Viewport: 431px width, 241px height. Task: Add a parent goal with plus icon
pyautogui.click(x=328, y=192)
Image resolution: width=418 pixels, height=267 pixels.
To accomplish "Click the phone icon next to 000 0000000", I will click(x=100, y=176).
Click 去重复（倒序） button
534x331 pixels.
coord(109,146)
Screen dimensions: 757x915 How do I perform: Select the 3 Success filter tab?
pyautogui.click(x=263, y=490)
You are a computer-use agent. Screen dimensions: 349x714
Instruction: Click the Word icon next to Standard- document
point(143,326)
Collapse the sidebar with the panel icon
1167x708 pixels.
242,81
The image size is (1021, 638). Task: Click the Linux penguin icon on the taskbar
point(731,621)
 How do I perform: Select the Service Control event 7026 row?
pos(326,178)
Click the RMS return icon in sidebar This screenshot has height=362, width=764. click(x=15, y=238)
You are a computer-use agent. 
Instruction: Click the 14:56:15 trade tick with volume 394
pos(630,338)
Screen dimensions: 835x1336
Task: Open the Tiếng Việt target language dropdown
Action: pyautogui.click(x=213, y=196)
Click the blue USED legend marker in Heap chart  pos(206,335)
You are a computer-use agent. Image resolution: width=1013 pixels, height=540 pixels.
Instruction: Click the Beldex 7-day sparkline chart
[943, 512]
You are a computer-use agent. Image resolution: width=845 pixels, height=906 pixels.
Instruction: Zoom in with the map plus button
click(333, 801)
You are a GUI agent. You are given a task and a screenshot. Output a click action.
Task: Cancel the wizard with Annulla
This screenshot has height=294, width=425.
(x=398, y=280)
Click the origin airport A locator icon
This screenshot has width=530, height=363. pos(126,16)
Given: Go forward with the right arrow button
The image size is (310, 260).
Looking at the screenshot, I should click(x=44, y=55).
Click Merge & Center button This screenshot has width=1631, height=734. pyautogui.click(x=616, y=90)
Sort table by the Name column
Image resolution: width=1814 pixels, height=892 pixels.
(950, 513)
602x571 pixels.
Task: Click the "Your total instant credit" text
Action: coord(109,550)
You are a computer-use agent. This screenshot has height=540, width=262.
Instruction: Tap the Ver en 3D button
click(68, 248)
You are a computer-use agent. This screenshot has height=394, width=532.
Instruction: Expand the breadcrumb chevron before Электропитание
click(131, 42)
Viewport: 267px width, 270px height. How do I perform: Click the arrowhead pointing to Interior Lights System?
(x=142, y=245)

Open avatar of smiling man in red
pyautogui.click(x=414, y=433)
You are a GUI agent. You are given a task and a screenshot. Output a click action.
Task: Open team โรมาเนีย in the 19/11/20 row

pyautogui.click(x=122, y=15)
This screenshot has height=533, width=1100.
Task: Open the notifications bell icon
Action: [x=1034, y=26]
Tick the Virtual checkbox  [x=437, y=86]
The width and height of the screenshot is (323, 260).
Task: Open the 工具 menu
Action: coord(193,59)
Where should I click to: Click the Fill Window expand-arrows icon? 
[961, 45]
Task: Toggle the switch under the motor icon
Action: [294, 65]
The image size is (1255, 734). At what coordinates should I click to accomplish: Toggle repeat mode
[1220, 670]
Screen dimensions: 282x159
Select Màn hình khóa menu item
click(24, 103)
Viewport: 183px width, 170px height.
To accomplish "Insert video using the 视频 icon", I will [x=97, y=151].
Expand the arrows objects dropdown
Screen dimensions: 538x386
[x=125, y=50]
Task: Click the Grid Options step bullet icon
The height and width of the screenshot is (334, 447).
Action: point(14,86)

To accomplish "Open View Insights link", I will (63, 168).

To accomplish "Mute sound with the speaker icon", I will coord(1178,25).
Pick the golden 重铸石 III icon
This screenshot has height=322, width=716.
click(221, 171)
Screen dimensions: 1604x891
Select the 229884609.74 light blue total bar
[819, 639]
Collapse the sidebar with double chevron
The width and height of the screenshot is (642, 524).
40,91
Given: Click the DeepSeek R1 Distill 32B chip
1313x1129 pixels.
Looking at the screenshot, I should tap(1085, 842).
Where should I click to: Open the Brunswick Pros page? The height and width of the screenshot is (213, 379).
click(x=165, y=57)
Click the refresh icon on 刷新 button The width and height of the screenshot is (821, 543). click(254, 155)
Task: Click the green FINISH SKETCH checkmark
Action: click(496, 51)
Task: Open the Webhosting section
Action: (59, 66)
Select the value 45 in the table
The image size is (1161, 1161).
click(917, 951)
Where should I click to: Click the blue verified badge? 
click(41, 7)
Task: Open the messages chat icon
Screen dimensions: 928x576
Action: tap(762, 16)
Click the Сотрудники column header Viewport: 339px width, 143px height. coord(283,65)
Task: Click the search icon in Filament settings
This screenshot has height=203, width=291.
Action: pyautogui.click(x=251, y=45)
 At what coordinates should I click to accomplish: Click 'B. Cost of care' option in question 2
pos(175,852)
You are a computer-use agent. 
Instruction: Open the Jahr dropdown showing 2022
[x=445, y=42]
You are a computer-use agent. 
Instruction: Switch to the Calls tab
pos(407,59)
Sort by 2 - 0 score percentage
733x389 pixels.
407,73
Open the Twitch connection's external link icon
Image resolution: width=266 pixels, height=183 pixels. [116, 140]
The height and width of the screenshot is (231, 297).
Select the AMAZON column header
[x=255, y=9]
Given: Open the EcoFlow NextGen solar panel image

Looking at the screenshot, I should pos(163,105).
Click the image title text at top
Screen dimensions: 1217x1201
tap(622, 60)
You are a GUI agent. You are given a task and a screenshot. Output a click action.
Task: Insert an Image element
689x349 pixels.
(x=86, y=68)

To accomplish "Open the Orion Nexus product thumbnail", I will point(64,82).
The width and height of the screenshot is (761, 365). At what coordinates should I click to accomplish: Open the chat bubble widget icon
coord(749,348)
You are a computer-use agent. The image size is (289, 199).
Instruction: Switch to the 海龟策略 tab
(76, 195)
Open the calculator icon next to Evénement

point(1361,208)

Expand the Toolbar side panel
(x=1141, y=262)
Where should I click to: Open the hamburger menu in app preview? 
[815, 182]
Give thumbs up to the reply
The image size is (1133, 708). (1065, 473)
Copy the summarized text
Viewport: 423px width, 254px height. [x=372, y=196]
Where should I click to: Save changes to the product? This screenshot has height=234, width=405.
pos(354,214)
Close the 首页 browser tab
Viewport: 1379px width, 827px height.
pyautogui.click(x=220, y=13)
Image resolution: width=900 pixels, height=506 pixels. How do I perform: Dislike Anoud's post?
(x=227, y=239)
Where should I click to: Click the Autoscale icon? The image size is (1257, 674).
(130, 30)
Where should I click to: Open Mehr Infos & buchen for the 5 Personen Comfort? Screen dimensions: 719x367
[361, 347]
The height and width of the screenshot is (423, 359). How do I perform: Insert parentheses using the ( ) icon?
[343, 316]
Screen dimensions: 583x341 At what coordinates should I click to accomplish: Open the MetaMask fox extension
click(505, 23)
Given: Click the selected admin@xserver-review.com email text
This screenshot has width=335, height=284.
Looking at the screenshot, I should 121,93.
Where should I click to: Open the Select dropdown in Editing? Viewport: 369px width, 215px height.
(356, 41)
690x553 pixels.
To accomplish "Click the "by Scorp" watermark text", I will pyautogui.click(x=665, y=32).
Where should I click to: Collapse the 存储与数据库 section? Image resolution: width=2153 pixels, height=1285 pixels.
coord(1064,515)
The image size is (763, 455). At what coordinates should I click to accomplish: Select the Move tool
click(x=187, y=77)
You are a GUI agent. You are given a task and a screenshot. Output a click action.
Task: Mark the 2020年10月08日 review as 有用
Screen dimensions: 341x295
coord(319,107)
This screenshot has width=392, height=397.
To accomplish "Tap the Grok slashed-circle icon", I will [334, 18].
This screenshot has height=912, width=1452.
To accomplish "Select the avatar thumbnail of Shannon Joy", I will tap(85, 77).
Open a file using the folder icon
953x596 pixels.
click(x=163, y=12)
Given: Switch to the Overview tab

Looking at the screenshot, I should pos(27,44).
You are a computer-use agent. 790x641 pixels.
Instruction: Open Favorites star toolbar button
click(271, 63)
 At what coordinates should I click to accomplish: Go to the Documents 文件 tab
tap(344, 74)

——

*WORK INSTRUCTIONS*. Copy out the data from its first line through the line containing "Click Merge &", both included, with every character unchanged.

*TASK RESULT*.
Viewport: 431px width, 241px height. Task: Add a parent goal with plus icon
pyautogui.click(x=328, y=192)
Image resolution: width=418 pixels, height=267 pixels.
To accomplish "Click the phone icon next to 000 0000000", I will click(x=100, y=176).
Click 去重复（倒序） button
534x331 pixels.
coord(109,146)
Screen dimensions: 757x915 How do I perform: Select the 3 Success filter tab?
pyautogui.click(x=263, y=490)
You are a computer-use agent. Screen dimensions: 349x714
Instruction: Click the Word icon next to Standard- document
point(143,326)
Collapse the sidebar with the panel icon
1167x708 pixels.
242,81
The image size is (1021, 638). Task: Click the Linux penguin icon on the taskbar
point(731,621)
 How do I perform: Select the Service Control event 7026 row?
pos(326,178)
Click the RMS return icon in sidebar This screenshot has height=362, width=764. click(x=15, y=238)
You are a computer-use agent. 
Instruction: Click the 14:56:15 trade tick with volume 394
pos(630,338)
Screen dimensions: 835x1336
Task: Open the Tiếng Việt target language dropdown
Action: pyautogui.click(x=213, y=196)
Click the blue USED legend marker in Heap chart  pos(206,335)
You are a computer-use agent. Image resolution: width=1013 pixels, height=540 pixels.
Instruction: Click the Beldex 7-day sparkline chart
[943, 512]
You are a computer-use agent. Image resolution: width=845 pixels, height=906 pixels.
Instruction: Zoom in with the map plus button
click(333, 801)
You are a GUI agent. You are given a task and a screenshot. Output a click action.
Task: Cancel the wizard with Annulla
This screenshot has height=294, width=425.
(x=398, y=280)
Click the origin airport A locator icon
This screenshot has width=530, height=363. pos(126,16)
Given: Go forward with the right arrow button
The image size is (310, 260).
Looking at the screenshot, I should click(x=44, y=55).
Click Merge & Center button This screenshot has width=1631, height=734. pyautogui.click(x=616, y=90)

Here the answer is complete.